— BEGIN —

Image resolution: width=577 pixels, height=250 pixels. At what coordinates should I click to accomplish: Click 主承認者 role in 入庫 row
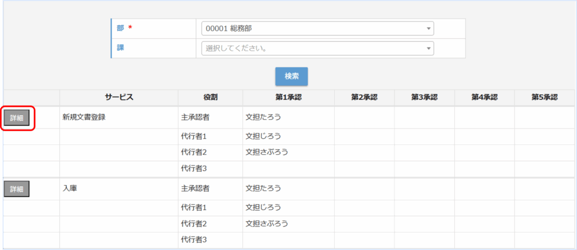[x=196, y=188]
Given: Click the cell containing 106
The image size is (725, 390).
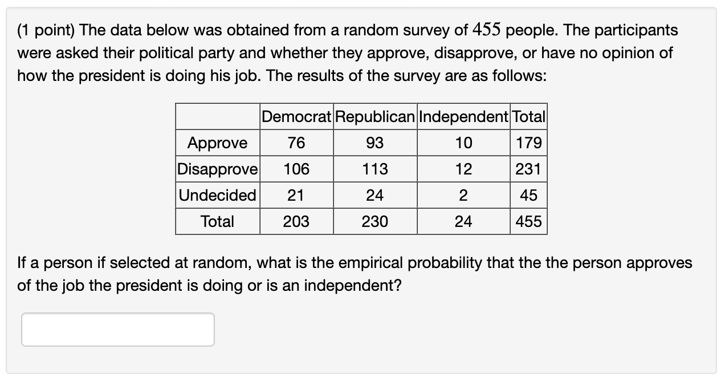Looking at the screenshot, I should [x=295, y=169].
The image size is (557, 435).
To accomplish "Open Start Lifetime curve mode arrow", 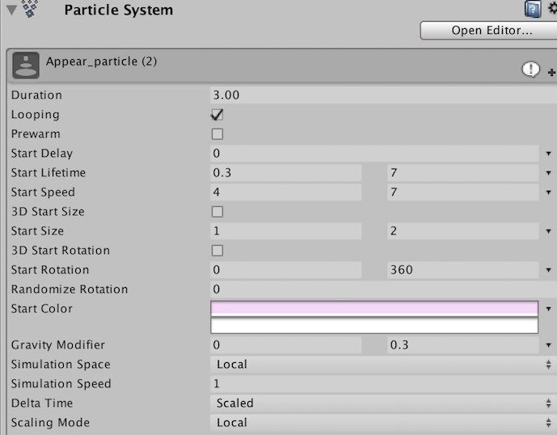I will point(549,173).
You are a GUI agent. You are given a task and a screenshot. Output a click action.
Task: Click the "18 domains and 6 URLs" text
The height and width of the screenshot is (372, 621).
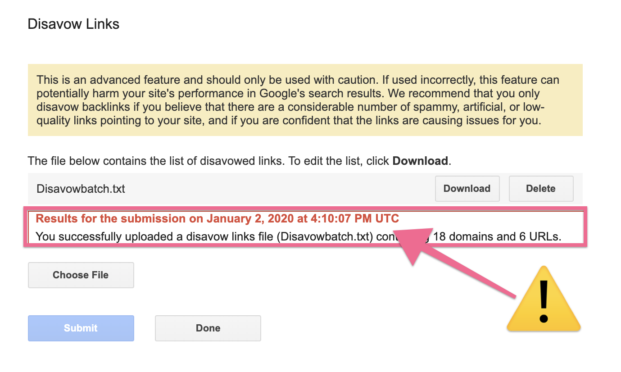(497, 236)
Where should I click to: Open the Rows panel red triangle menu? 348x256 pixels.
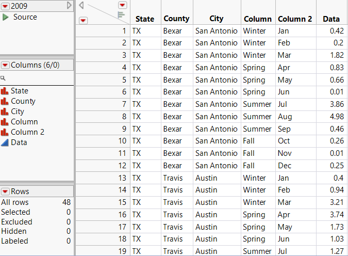tap(5, 191)
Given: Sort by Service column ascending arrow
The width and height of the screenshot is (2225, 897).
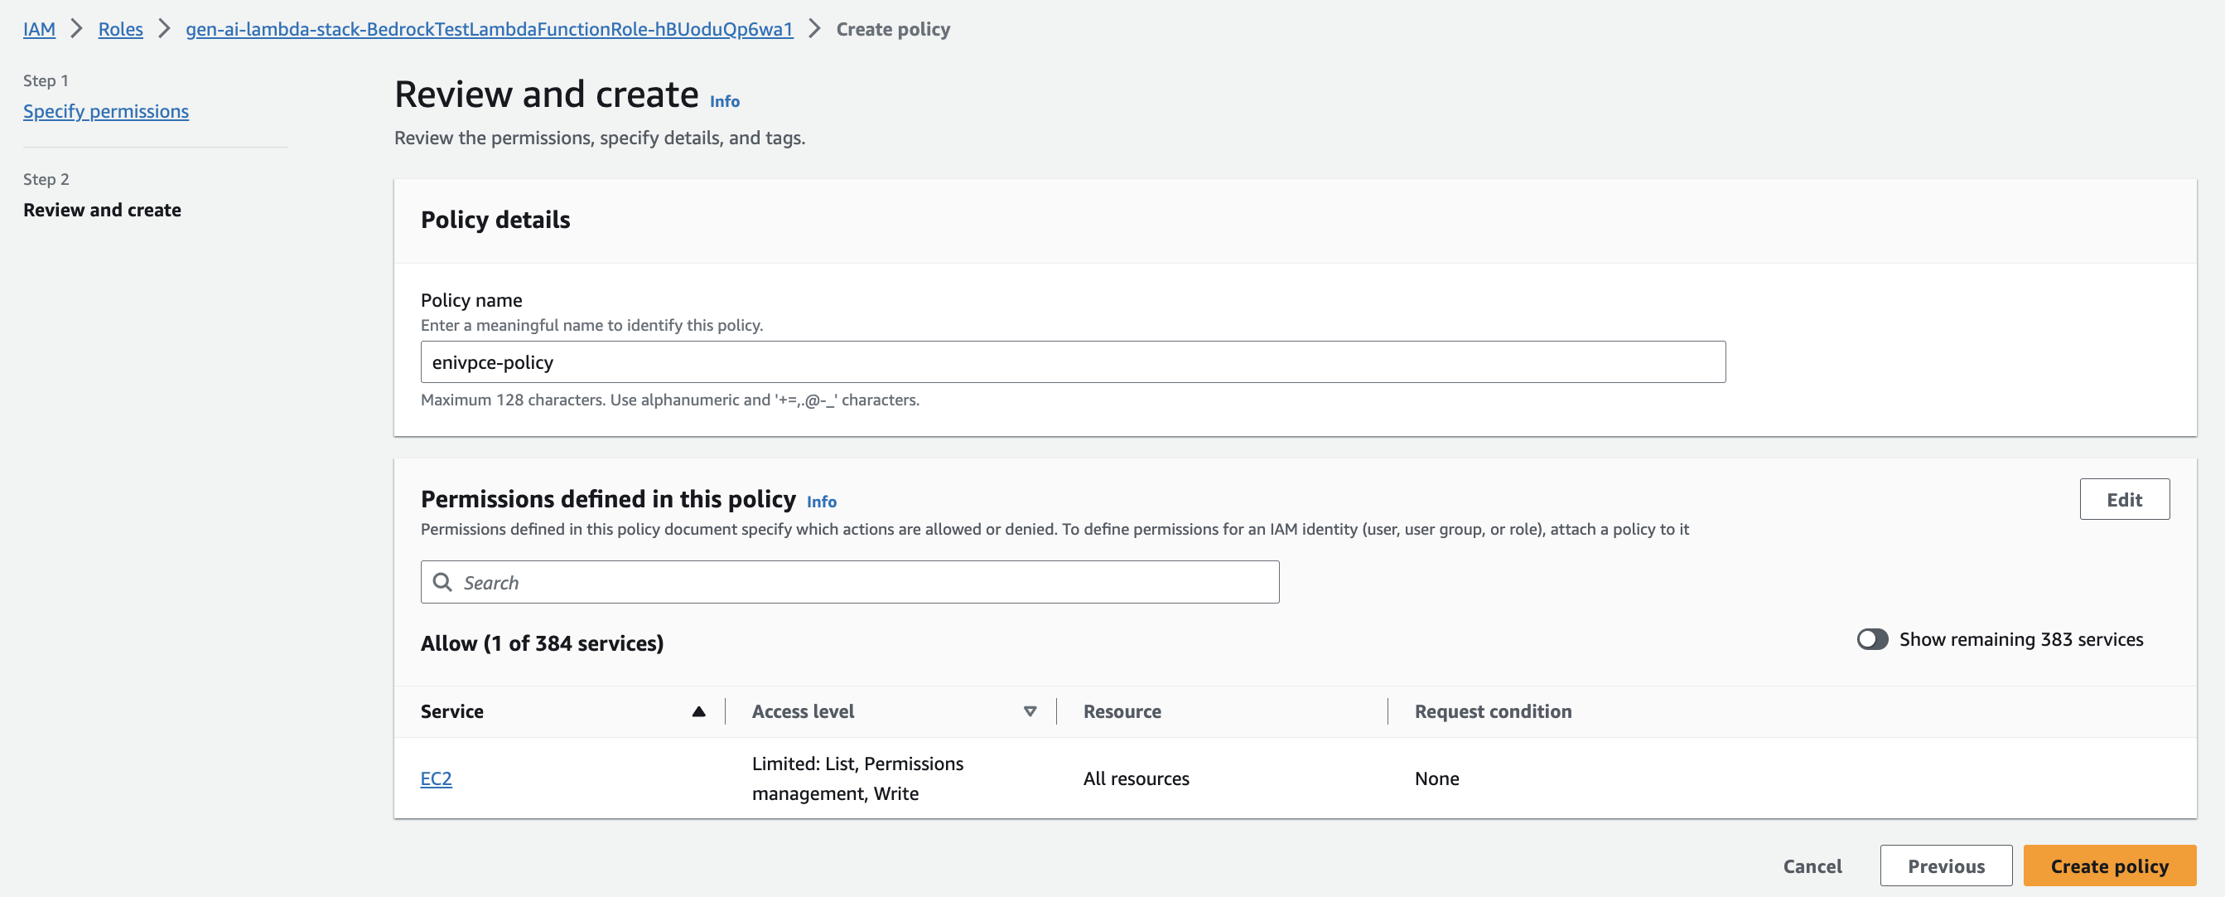Looking at the screenshot, I should click(698, 711).
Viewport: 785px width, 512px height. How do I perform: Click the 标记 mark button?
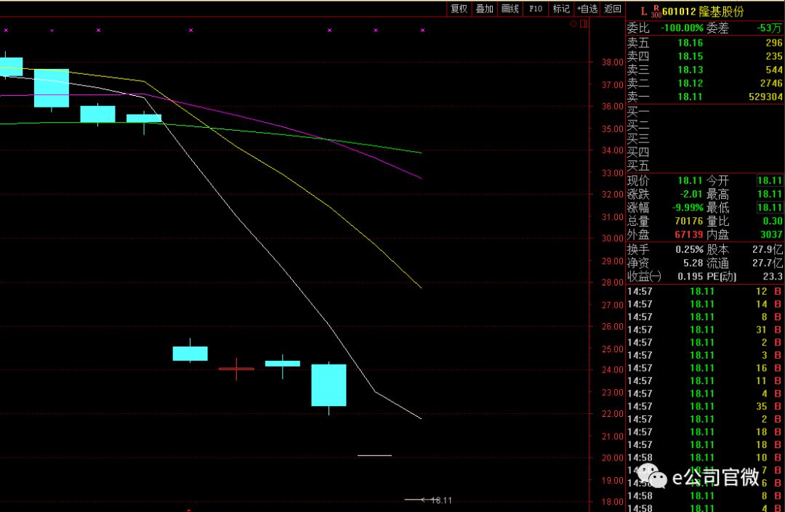[x=561, y=9]
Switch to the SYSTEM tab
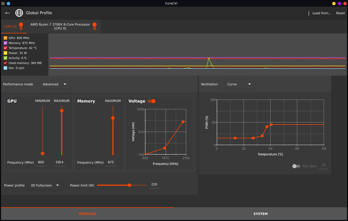The width and height of the screenshot is (348, 221). point(261,214)
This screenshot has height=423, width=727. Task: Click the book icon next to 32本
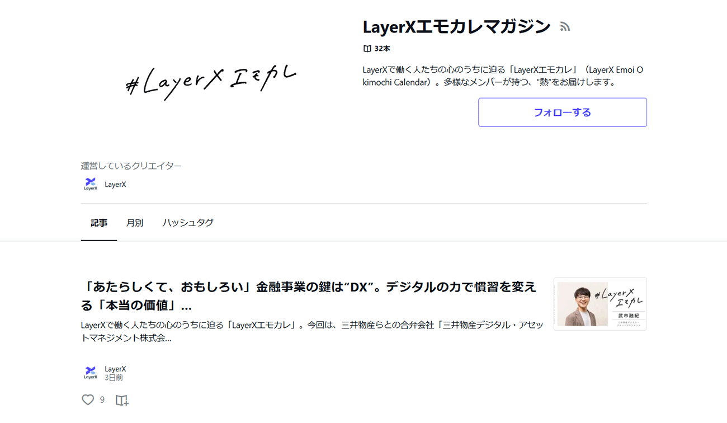point(367,49)
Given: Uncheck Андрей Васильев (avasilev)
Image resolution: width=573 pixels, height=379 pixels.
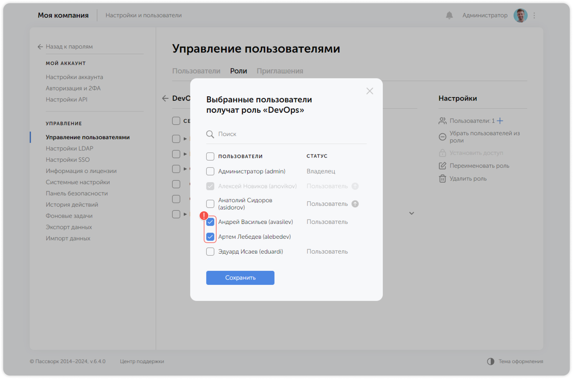Looking at the screenshot, I should (210, 222).
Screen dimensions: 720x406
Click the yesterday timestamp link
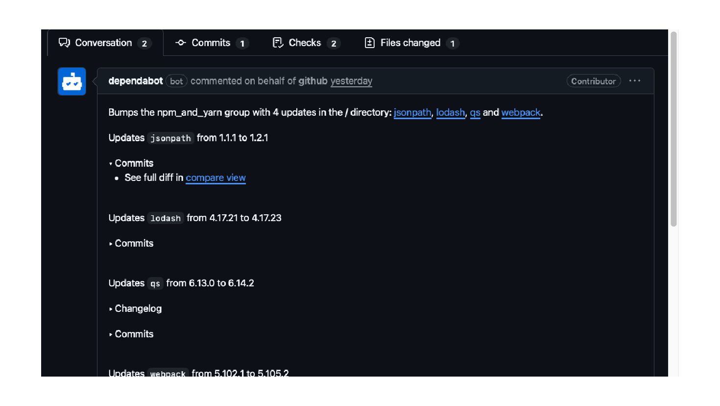pyautogui.click(x=351, y=81)
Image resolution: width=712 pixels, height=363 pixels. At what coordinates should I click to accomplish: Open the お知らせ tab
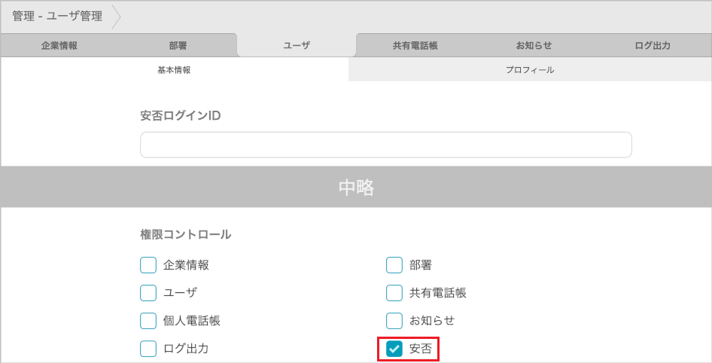(x=534, y=45)
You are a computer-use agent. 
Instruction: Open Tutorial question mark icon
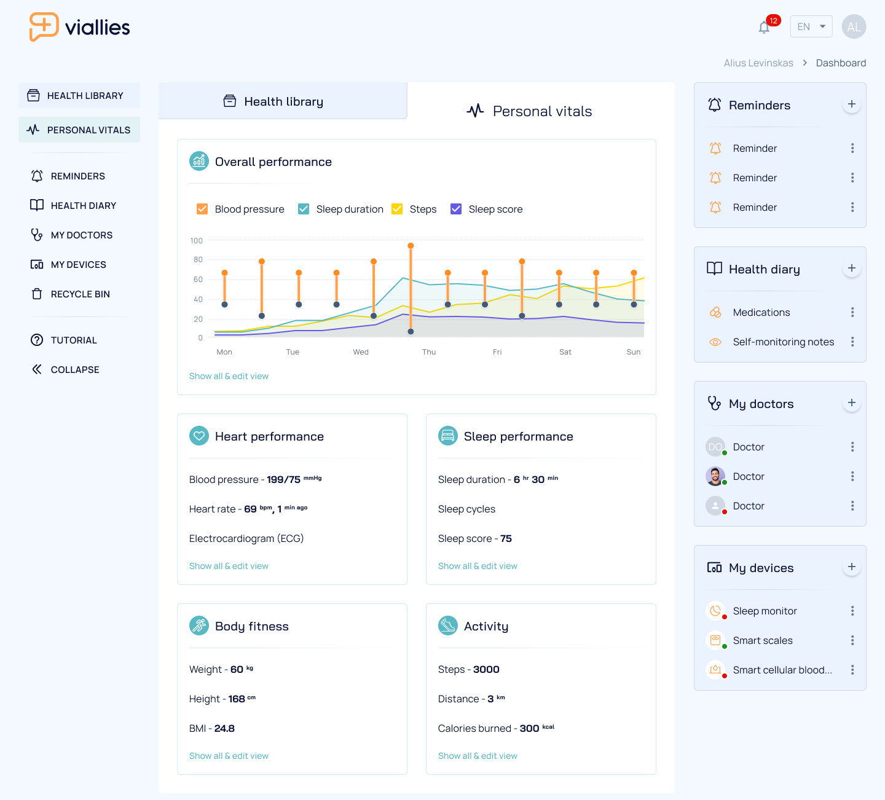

— END —

Rewrite the material from its start through the line containing "Looking at the screenshot, I should [x=295, y=169].", inclusive, with "position" in place of "coordinates" and nothing else altered. Leave the pictures out.

Image resolution: width=577 pixels, height=250 pixels. At what position should I click to accomplish: Click 主承認者 role in 入庫 row
[x=196, y=188]
Given: Click the cell containing 106
The image size is (725, 390).
Looking at the screenshot, I should [x=295, y=169].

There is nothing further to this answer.